High end contemporary kitchens rely on square edges, flat surfaces, and a minimum of ornamentation. That puts pressure on the surfaces, shapes and materials to contribute to the architecture while also serving the very real functional needs. It’s also a given in modernist kitchens that most everything will have square edges. So cook top and range ventilation usually runs to blocky chimney hoods or tube hoods, sometimes a vent concealed in a soffit, or a downdraft that pops up only when needed. Then there is the high tech vent hood with a name that sounds like a fighter jet — AEG X69453 [top].
That installs vertically and hangs on the wall like a partially lowered awning. In this elegant kitchen, with its serious art collections on display, a pair of X69s (each 90 cm or about 36-inches long by 15-inches deep) were ganged together to service a large Gaggenau radiant cooktop plus the two-burner griddle unit nearby. In essence, the vent “hood” is six-feet long and yet it has no hulking presence. The effect is more like a piece of modern sculpture on the wall.
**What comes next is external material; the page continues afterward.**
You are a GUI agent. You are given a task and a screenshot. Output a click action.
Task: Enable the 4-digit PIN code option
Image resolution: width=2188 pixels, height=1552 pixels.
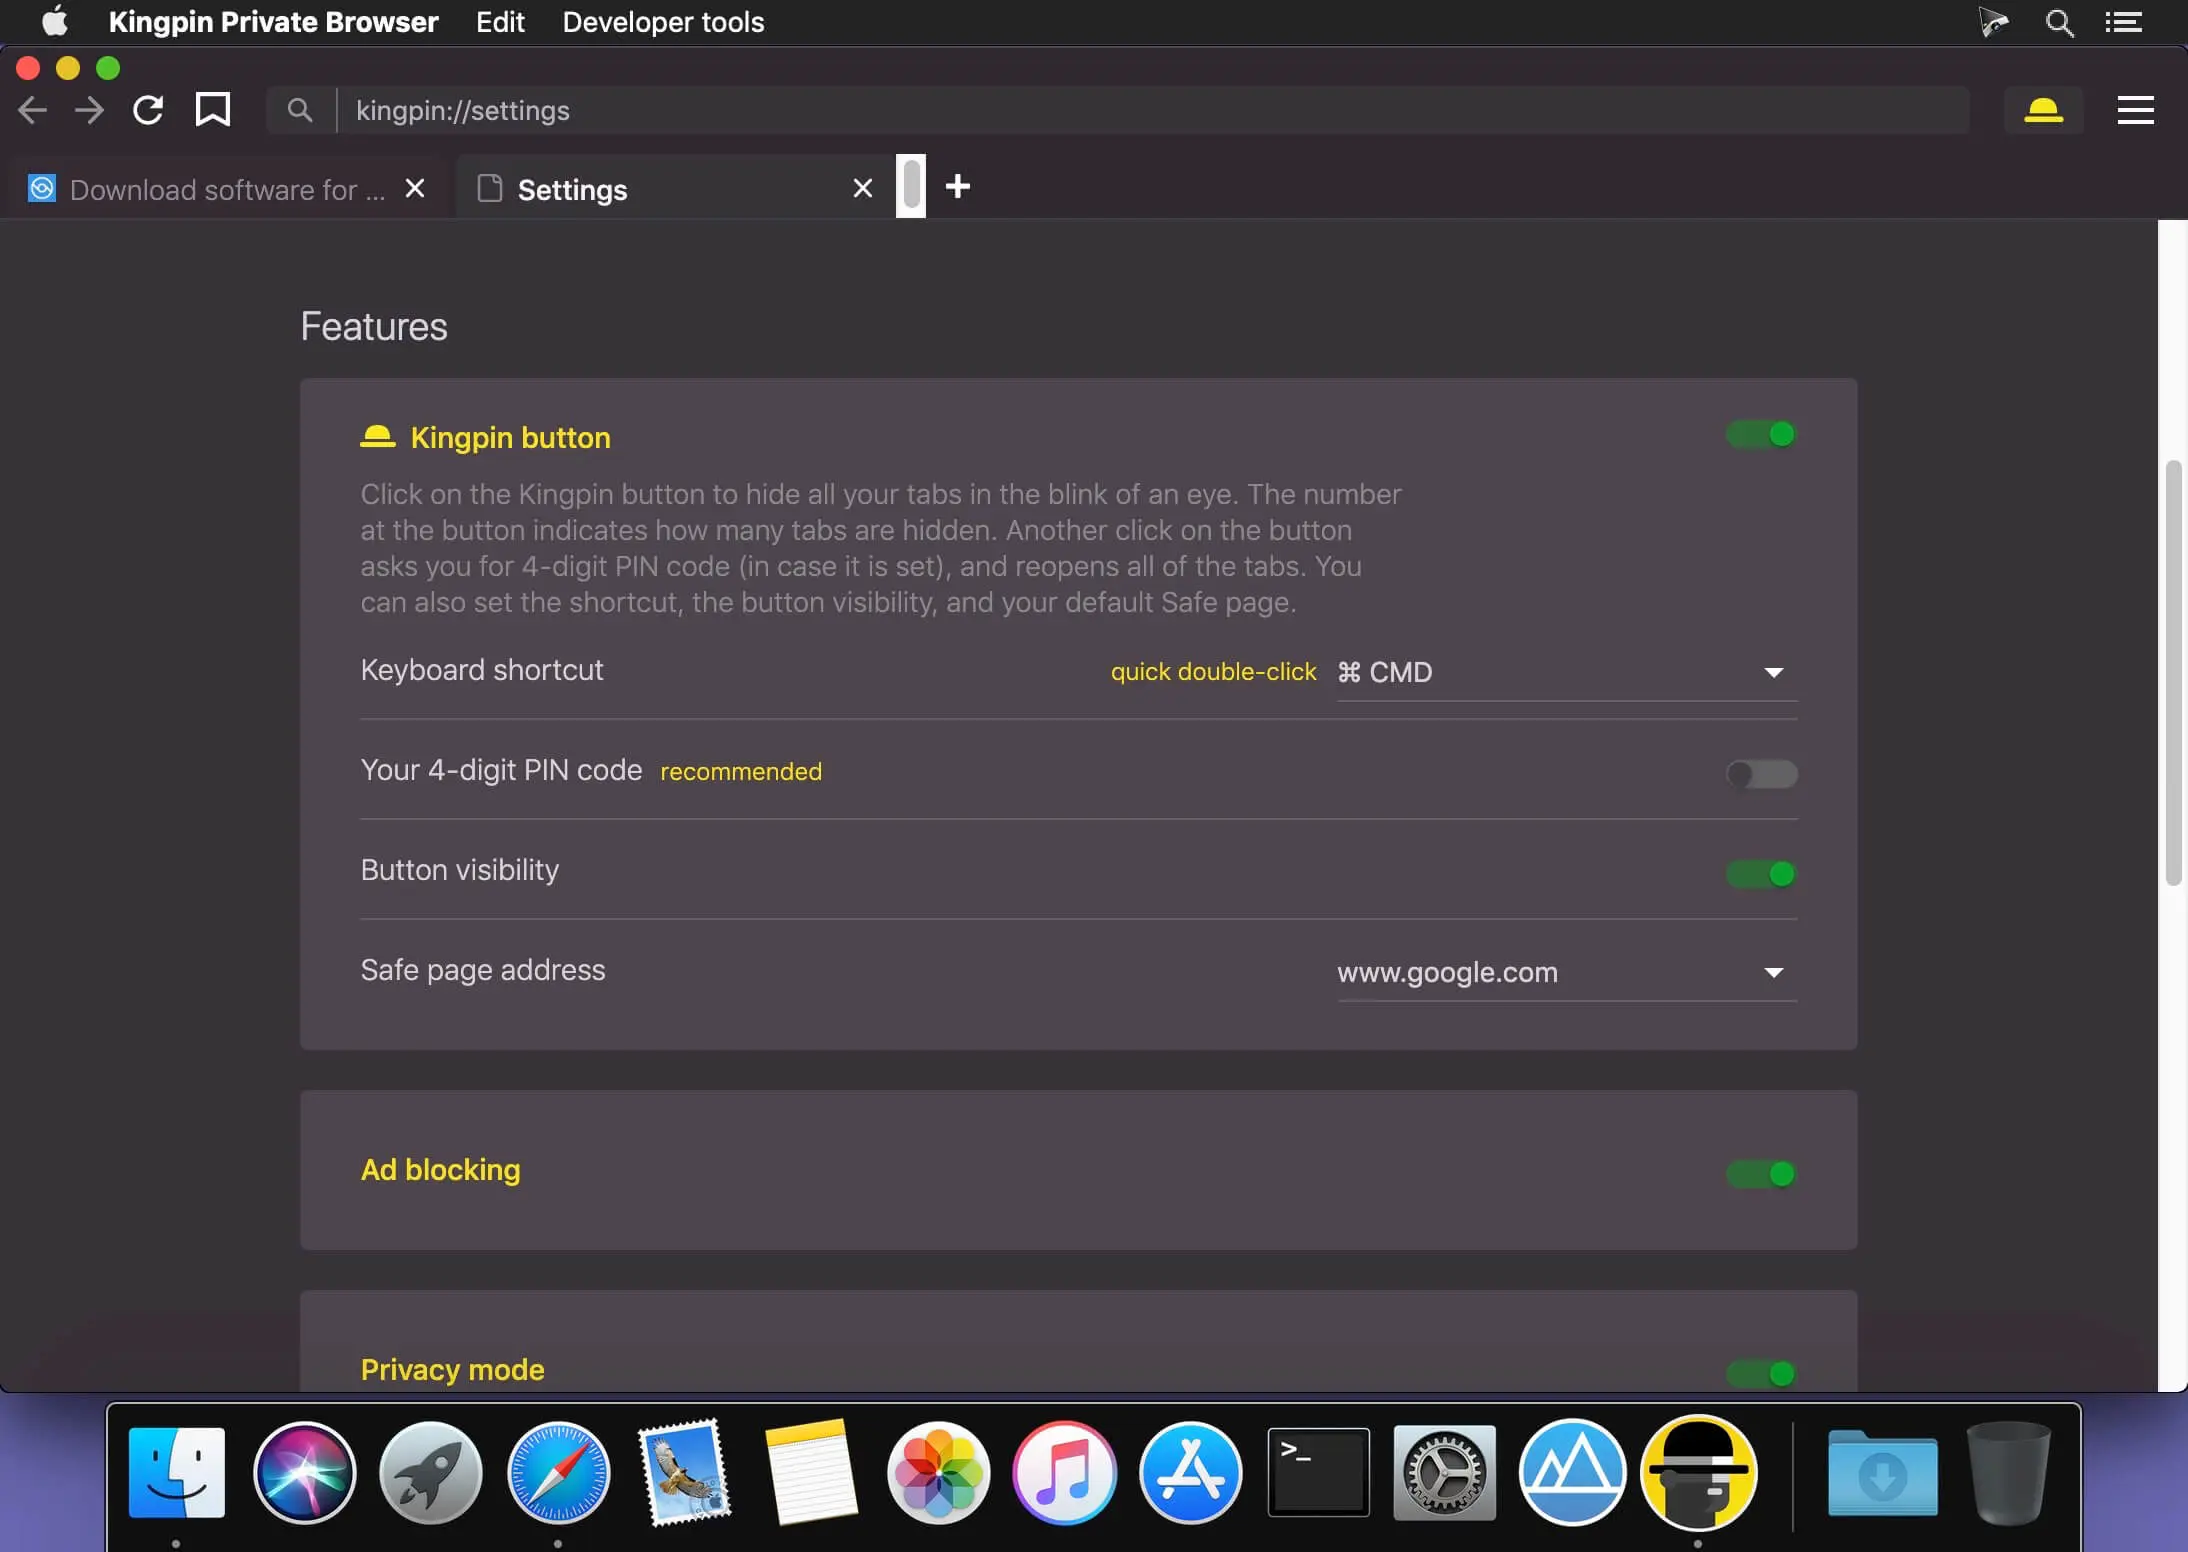tap(1761, 773)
But how does it function? These are four-speed units with touch controls for the fan and halogen lights located in the small black rectangular panels in the center. Hot air that rises during cooking is extracted all around the units. Whether or not all the grooves and surfaces make these a bear to clean is hardly a concern for the owner of this kitchen, which also features a Bulthaup island and E15 bar stools. The stunning Foscarini “Chouchin” pendant lights were designed in 2011 by Ionna Vautrin, a rising star in the high-end European lighting world.
While I happen to believe that even traditional kitchens will continue to move towards this less embellished aesthetic and monochromatic palette in the future, this style is not a popular look here in America where we tend to cherish upper cabinets and complex Victorian-style kitchens to conceal all the clutter. But as Mies van der Rohe said, so prophetically, “less is more.”